[SOURCE DOCUMENT Boundary: Start]
On Thu, Dec 02, 2010 at 07:52:00PM +0800, Sheng Yang wrote:
> On Thu, Dec 2, 2010 at 5:49 PM, Michael S. Tsirkin <mst@redhat.com> wrote:
> > On Thu, Dec 02, 2010 at 09:13:28AM +0800, Yang, Sheng wrote:
> >> On Wednesday 01 December 2010 22:03:58 Michael S. Tsirkin wrote:
> >> > On Wed, Dec 01, 2010 at 04:41:38PM +0800, lidong chen wrote:
> >> > > I used sr-iov, give each vm 2 vf.
> >> > > after apply the patch, and i found performence is the same.
> >> > >
> >> > > the reason is in function msix_mmio_write, mostly addr is not in mmio
> >> > > range.
> >> > >
> >> > > static int msix_mmio_write(struct kvm_io_device *this, gpa_t addr, int
> >> > > len,
> >> > >
> >> > >                      const void *val)
> >> > >
> >> > > {
> >> > >
> >> > >   struct kvm_assigned_dev_kernel *adev =
> >> > >
> >> > >                   container_of(this, struct kvm_assigned_dev_kernel,
> >> > >
> >> > >                                msix_mmio_dev);
> >> > >
> >> > >   int idx, r = 0;
> >> > >   unsigned long new_val = *(unsigned long *)val;
> >> > >
> >> > >   mutex_lock(&adev->kvm->lock);
> >> > >   if (!msix_mmio_in_range(adev, addr, len)) {
> >> > >
> >> > >           // return here.
> >> > >
> >> > >                  r = -EOPNOTSUPP;
> >> > >
> >> > >           goto out;
> >> > >
> >> > >   }
> >> > >
> >> > > i printk the value:
> >> > > addr             start           end           len
> >> > > F004C00C   F0044000  F0044030     4
> >> > >
> >> > > 00:06.0 Ethernet controller: Intel Corporation Unknown device 10ed (rev
> >> > > 01)
[SOURCE DOCUMENT Boundary: End]
[RECORD EXTRACTS Boundary: Start]
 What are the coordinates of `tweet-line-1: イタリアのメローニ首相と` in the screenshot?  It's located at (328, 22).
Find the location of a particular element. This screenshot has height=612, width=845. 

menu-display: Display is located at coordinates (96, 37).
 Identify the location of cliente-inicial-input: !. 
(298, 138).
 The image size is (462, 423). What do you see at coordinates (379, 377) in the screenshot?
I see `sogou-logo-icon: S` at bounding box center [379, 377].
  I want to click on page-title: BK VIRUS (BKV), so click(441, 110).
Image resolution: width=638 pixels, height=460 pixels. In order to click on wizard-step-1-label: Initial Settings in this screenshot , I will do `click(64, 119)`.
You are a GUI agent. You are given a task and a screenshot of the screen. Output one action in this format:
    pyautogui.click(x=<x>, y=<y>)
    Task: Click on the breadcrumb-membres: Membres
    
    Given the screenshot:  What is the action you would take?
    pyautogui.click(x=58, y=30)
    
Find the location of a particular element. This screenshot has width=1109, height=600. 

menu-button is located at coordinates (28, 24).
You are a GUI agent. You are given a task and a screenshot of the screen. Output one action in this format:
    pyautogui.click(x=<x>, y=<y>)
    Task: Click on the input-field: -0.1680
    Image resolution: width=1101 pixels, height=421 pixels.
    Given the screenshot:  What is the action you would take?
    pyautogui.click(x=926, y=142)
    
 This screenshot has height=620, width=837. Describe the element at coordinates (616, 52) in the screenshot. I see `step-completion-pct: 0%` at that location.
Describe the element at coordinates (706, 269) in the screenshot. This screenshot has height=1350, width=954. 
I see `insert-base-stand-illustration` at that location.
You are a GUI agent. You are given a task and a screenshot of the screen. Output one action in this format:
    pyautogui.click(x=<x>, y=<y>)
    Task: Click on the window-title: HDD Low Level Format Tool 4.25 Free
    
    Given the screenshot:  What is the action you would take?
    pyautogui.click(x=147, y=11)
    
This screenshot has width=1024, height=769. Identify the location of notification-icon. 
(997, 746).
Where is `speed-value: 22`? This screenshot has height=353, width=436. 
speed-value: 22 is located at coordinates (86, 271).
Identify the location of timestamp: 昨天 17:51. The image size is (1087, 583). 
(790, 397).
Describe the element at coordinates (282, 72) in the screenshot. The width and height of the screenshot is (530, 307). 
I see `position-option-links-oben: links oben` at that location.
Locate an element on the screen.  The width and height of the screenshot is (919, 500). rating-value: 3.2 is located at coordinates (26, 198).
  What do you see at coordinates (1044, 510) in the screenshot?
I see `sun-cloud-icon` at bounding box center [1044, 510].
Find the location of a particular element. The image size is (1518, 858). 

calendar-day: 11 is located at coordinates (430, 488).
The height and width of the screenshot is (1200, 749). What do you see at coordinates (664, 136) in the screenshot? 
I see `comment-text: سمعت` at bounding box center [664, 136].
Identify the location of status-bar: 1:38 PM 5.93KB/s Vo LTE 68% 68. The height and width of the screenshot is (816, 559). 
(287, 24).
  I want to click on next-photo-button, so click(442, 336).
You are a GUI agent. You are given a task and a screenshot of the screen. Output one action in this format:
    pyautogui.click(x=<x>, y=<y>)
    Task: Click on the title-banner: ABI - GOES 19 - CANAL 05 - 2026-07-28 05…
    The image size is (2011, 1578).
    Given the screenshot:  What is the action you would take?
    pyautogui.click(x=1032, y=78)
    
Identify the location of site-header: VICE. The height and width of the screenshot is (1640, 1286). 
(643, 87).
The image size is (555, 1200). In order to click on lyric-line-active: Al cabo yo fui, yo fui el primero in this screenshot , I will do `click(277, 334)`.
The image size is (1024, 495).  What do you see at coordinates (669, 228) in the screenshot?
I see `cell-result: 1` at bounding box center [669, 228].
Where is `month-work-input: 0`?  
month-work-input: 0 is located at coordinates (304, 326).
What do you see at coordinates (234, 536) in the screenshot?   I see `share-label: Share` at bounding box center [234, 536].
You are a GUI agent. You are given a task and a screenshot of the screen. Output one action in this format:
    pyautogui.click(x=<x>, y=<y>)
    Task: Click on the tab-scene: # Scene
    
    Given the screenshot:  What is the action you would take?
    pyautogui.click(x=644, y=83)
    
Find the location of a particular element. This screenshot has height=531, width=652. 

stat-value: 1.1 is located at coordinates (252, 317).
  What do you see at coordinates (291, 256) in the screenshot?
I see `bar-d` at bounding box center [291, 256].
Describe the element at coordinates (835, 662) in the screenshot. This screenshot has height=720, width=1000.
[RECORD EXTRACTS Boundary: End]
• YOUR TASKS:
A. Answer these questions about the KVM email thread:
(i) How many VFs were given to each VM?
(ii) What value is assigned to r when msix_mmio_in_range returns false?
(iii) What value was printed for len?
B. Write a continuation of the KVM email thread, starting right after its final line.

• ANSWERS IN ORDER:
A.
(i) Each VM was given 2 VFs.
(ii) The value -EOPNOTSUPP is assigned to r.
(iii) The printed value of len was 4.

B.
> >> > >
> >> > >   Subsystem: Intel Corporation Unknown device 000c
> >> > >   Control: I/O+ Mem+ BusMaster+ SpecCycle- MemWINV- VGASnoop- ParErr-
> >> > >
> >> > > Stepping- SERR- FastB2B-
> >> > >
> >> > >   Status: Cap+ 66MHz- UDF- FastB2B- ParErr- DEVSEL=fast >TAbort-
> >> > >
> >> > > <TAbort- <MAbort- >SERR- <PERR-
> >> > >
> >> > >   Latency: 0
> >> > >   Region 0: Memory at f0040000 (32-bit, non-prefetchable) [size=16K]
> >> > >   Region 3: Memory at f0044000 (32-bit, non-prefetchable) [size=16K]
> >> > >   Capabilities: [40] MSI-X: Enable+ Mask- TabSize=3
> >> > >
> >> > >           Vector table: BAR=3 offset=00000000
> >> > >           PBA: BAR=3 offset=00002000
> >> > >
> >> > > 00:07.0 Ethernet controller: Intel Corporation Unknown device 10ed (rev
> >> > > 01)
> >> > >
> >> > >   Subsystem: Intel Corporation Unknown device 000c
> >> > >   Control: I/O+ Mem+ BusMaster+ SpecCycle- MemWINV- VGASnoop- ParErr-
> >> > >
> >> > > Stepping- SERR- FastB2B-
> >> > >
> >> > >   Status: Cap+ 66MHz- UDF- FastB2B- ParErr- DEVSEL=fast >TAbort-
> >> > >
> >> > > <TAbort- <MAbort- >SERR- <PERR-
> >> > >
> >> > >   Latency: 0
> >> > >   Region 0: Memory at f0048000 (32-bit, non-prefetchable) [size=16K]
> >> > >   Region 3: Memory at f004c000 (32-bit, non-prefetchable) [size=16K]
> >> > >   Capabilities: [40] MSI-X: Enable+ Mask- TabSize=3
> >> > >
> >> > >           Vector table: BAR=3 offset=00000000
> >> > >           PBA: BAR=3 offset=00002000
> >> > >
> >> > > +static bool msix_mmio_in_range(struct kvm_assigned_dev_kernel *adev,
> >> > > +                       gpa_t addr, int len)
> >> > > +{
> >> > > + gpa_t start, end;
> >> > > +
> >> > > + BUG_ON(adev->msix_mmio_base == 0);
> >> > > + start = adev->msix_mmio_base;
> >> > > + end = adev->msix_mmio_base + PCI_MSIX_ENTRY_SIZE *
> >> > > +         adev->msix_max_entries_nr;
> >> > > + if (addr >= start && addr + len <= end)
> >> > > +         return true;
> >> > > +
> >> > > + return false;
> >> > > +}
> >> >
> >> > Hmm, this check looks wrong to me: there's no guarantee
> >> > that guest uses the first N entries in the table.
> >> > E.g. it could use a single entry, but only the last one.
> >>
> >> Please check the PCI spec.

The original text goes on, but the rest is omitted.